Late last spring, I finally switched from my GP in Iowa City to a doctor in New York. It only took a year and a half of living in New York to make that change. My doctor recommended that I see an endocrinologist because I was a diabetic and it is usually a good idea to have someone who specializes in that sort of thing when you have a hormonal disorder. I had never been to an endo before, and it felt a little like a personal failure that I needed a large care team for my, to my mind, very simple set of medical issues. High blood pressure (because black, not because fat) and Type-2 diabetes (because, well, fat). All my other molecules were in good shape. Except my testosterone was very low. When she told me that, I thought, oh, that certainly explains a lot. It wasn’t that I had no sex drive. I had recently started dating again. I had recently started to be interested in sex again. The two were not the same thing, but they were, as is often the case, somewhat related. I thought, oh, well, cool. She also said my Vitamin D was low, so I would have to supplement it, but the endocrinologist would help me with that. And if my testosterone stayed low after making lifestyle changes, they would shoot radiation at my head and look for a tumor.

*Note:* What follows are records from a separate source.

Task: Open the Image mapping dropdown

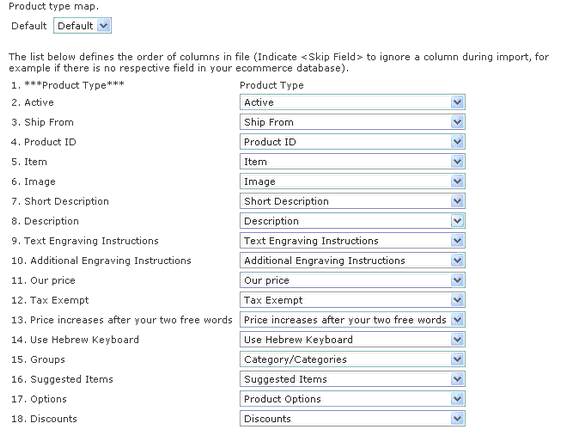Action: pyautogui.click(x=352, y=182)
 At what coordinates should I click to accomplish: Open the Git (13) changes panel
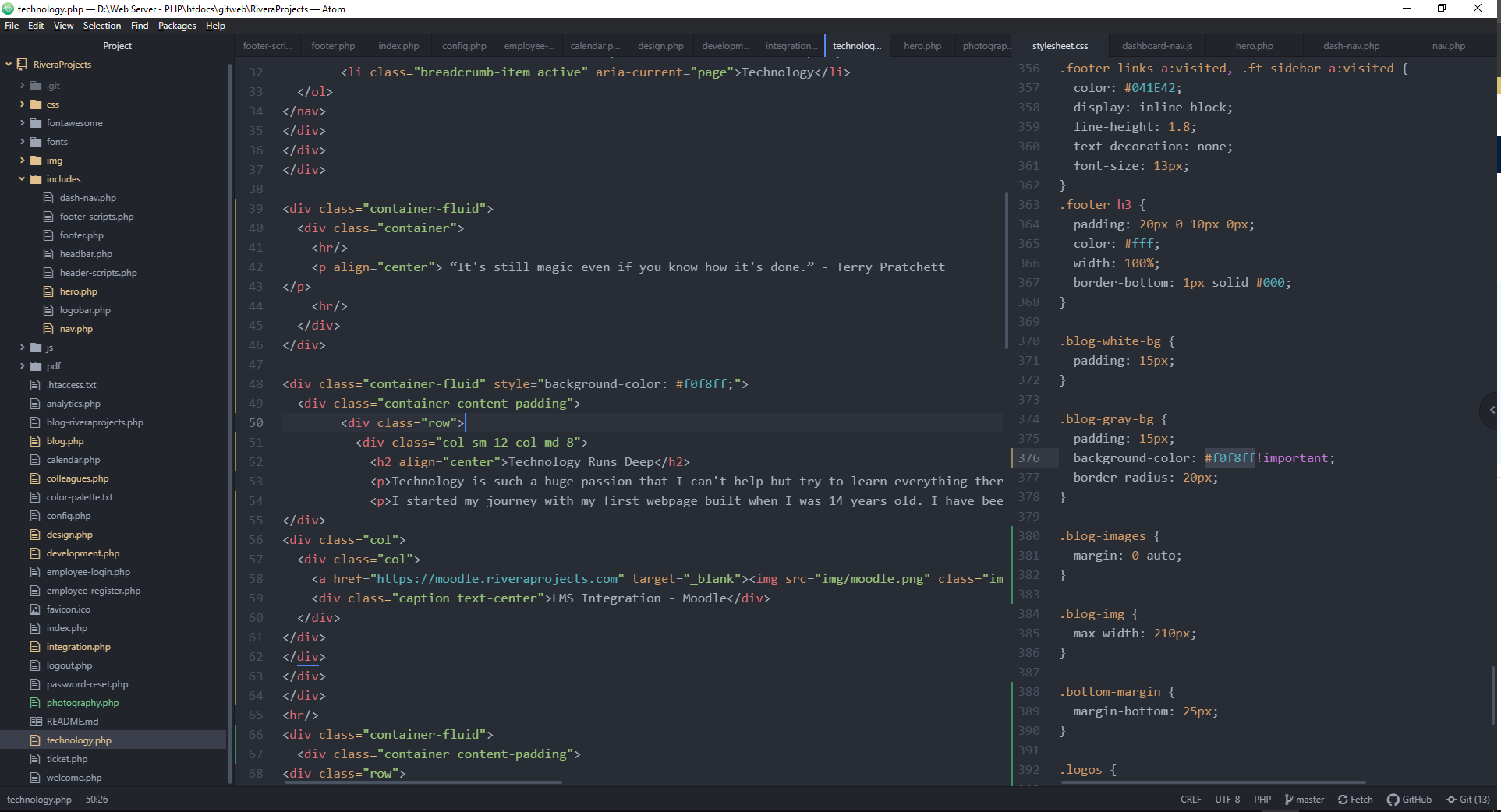click(x=1467, y=800)
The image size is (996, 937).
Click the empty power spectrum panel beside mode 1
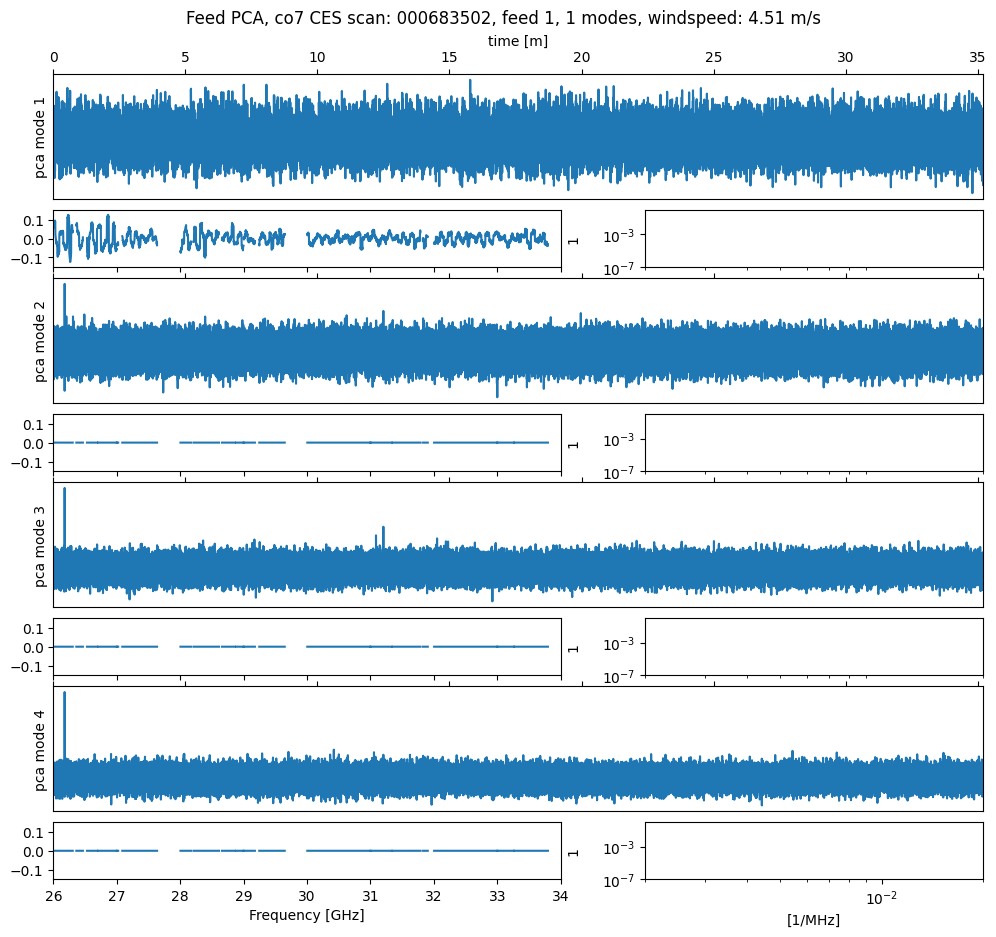click(813, 239)
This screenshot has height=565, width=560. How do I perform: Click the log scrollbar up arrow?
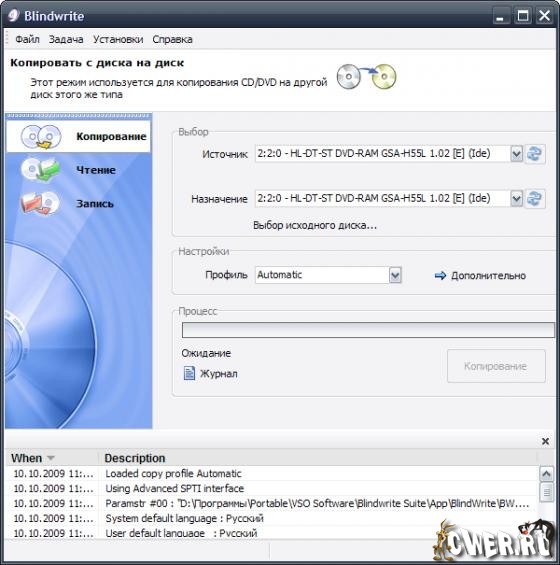pyautogui.click(x=546, y=473)
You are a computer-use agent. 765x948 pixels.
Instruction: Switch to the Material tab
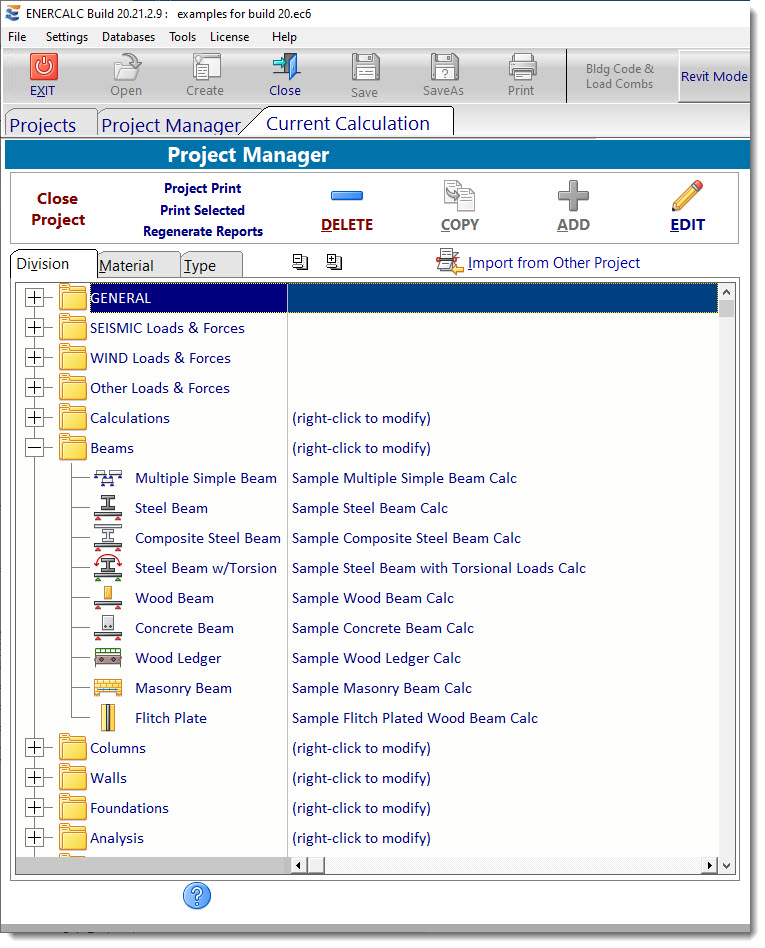(x=126, y=266)
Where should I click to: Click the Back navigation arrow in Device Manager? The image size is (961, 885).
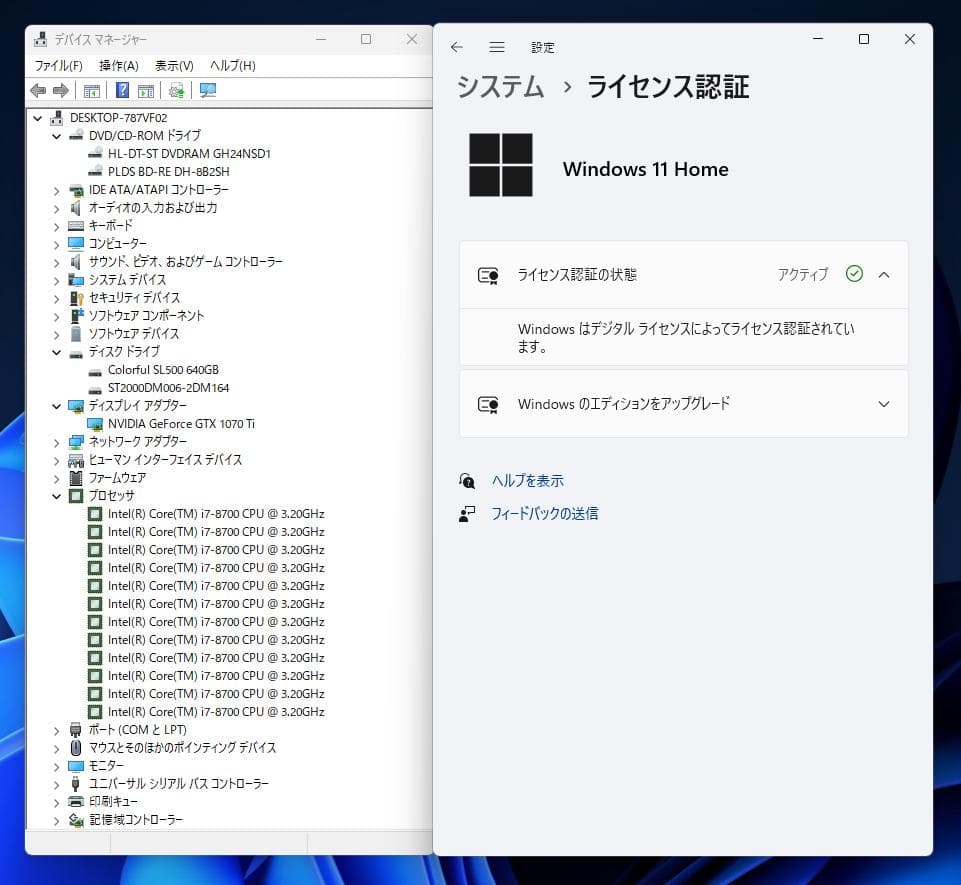pyautogui.click(x=37, y=90)
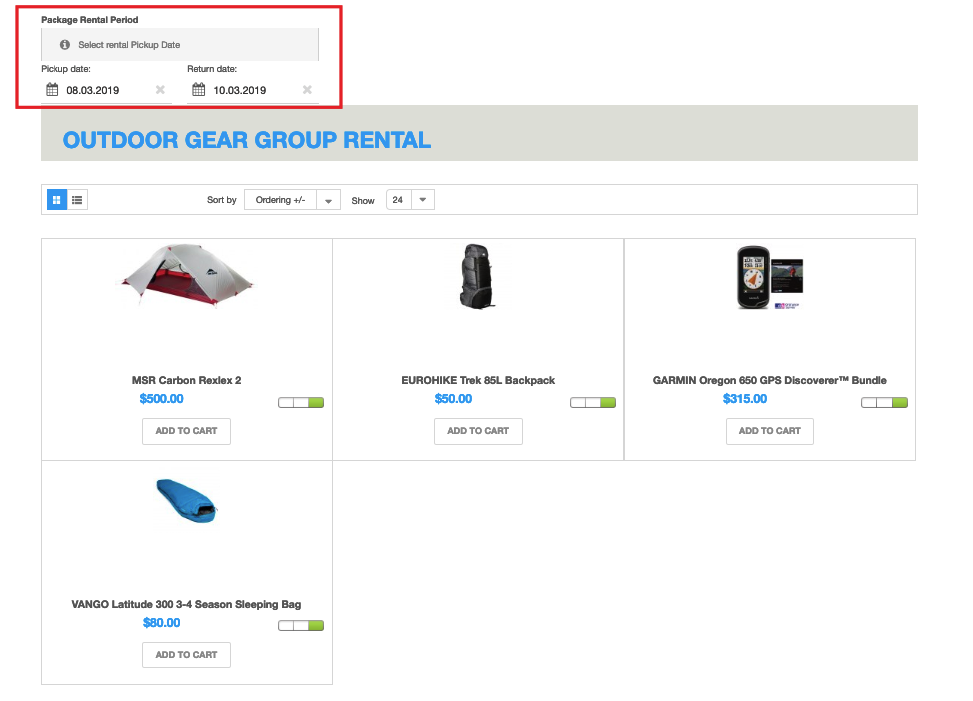Open the Sort by Ordering dropdown
The image size is (973, 701).
point(292,200)
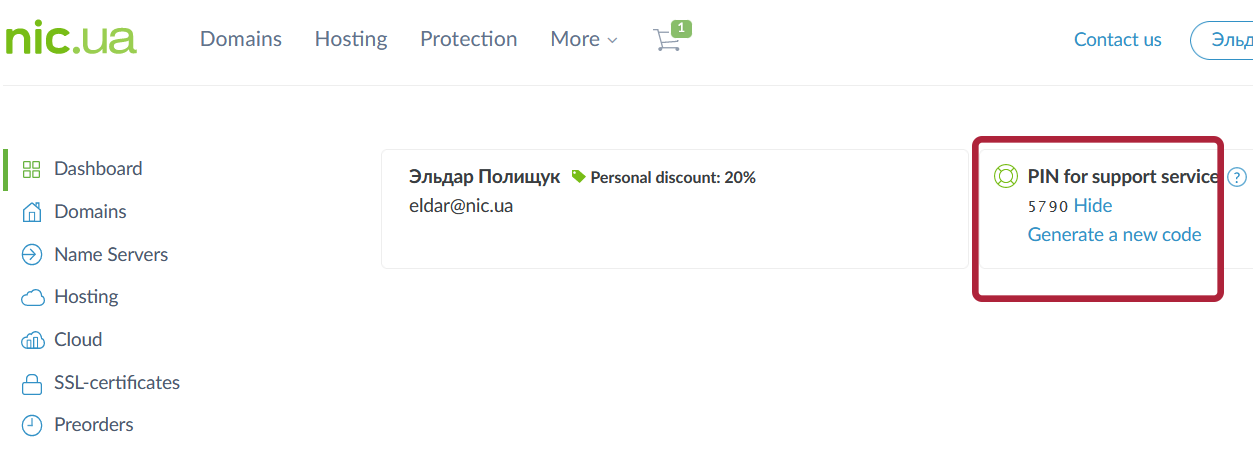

My endocrinologist took my blood twice in a month, and deduced that my testosterone was still very low, but that my blood sugar was, to him, surprisingly stable and good. I was not surprised by this. I don’t believe doctors believe me when I tell them that I don’t eat very much or very often. I think they imagine that I am lying to them. Because I am fat. But it is the case that I do not eat very much or very often. I do not crave sugar. I do not consume vast quantities of carbohydrates. Still, each time he took my blood, he marveled at the tiny non-miracle that was my perfectly normal fasting glucose and my a1C of 5.7. Anyway, his larger issue—as has been the case with most of my doctors—was that he thought I was too fat and needed to lose weight. I felt and continue to feel largely ambivalent about the size of my body. This feels like a major win after three decades of warfare waged on my self-worth by a world that actively hates the sight and existence of fat people. I was raised among and by fat people, and still, at every turn, I found myself insulted and pinched and hostilely weighed and judged from every corner. And so to be in adulthood feeling ambivalent toward my human form feels like a big victory. So when my doctor began to problematize my weight, I said, oh, okay, well, I’d like to be more active, so I’ll do that.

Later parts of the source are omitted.